Some UN fact-finding missions and mandates (those working within and outside of the IHL framework) also limit their monitoring of civilian harm to physical manifestations. For example, the UN Secretary-General in his Protection of Civilians in Armed Conflict reports and the UN’s Children and Armed Conflict agenda which monitors six grave violations, but omits accountability for a vast scope of non-physical harms children experience, including mental harm.

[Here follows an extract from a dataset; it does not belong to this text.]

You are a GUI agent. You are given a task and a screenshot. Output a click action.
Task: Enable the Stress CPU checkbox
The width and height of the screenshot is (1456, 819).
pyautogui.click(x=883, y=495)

Looking beyond life and limb in practice

Nevertheless, there is a breadth of scholars and practitioners who encourage a broader understanding of civilian harm. PAX find it necessary to consider the ‘significant and long-lasting psychological impact’ of war in the conceptualisation of civilian harm. The Center for Civilians in Conflict (CIVIC) also include within their definition of civilian harm, ‘physical and psychological injury’ and acknowledge that mental harm can be both a direct and indirect consequence of warfare. Open Society Foundations (OSF) define civilian harm as ‘damage from military operations to personal or community well-being [including]… loss of livelihoods and other economic impacts, and offenses to dignity’ (p 10). In his latest report on the protection of civilians in armed conflict, the UN Secretary-General embraces a broad understanding of civilian harm which includes both individual and societal ‘mental trauma’ (paras 54 and 59). 

Some actors implementing the IHL framework have begun to take steps towards greater consideration of mental health impacts of war. Progressively, NATO’s revised joint targeting doctrine issued in 2021 requires the consideration of collateral damage ‘in the virtual and cognitive dimensions’ in assessing the proportionality of the military advantage of an attack (Chapter 1 Section VII 1.7(i)). It acknowledges the challenges of predicting this type of harm comparatively to physical harm but does not see issues of foreseeability as a barrier to its consideration in targeting determinations. It is unclear whether this inclusion is driven by an interpretation that IHL mandates such considerations or not.

Concluding observations

Mental harm does not only exist in our minds, it can have pervasive impacts on emotional, cognitive and physical wellbeing, impede quality of life, have community-wide and cross-generational impacts, it can alter the structures of societies, and can be fatal for individuals and their dependents. In order to appreciate the expansive and complex experiences of harm inflicted by armed actors on those living through armed conflicts, it is clear that harms to mental and emotional wellbeing cannot continue to be pushed aside nor forced into Western categorisations that divorce the experiences from the lived reality of civilians. An inclusive and holistic law and policy interpretation of civilian harm that does not take civilian casualties as its focal point, but rather places equal emphasis on mental and emotional harms to physical ones, would encourage the just consideration of mental harm in civilian harm prevention and mitigation efforts and ensure the full human cost of war is observed.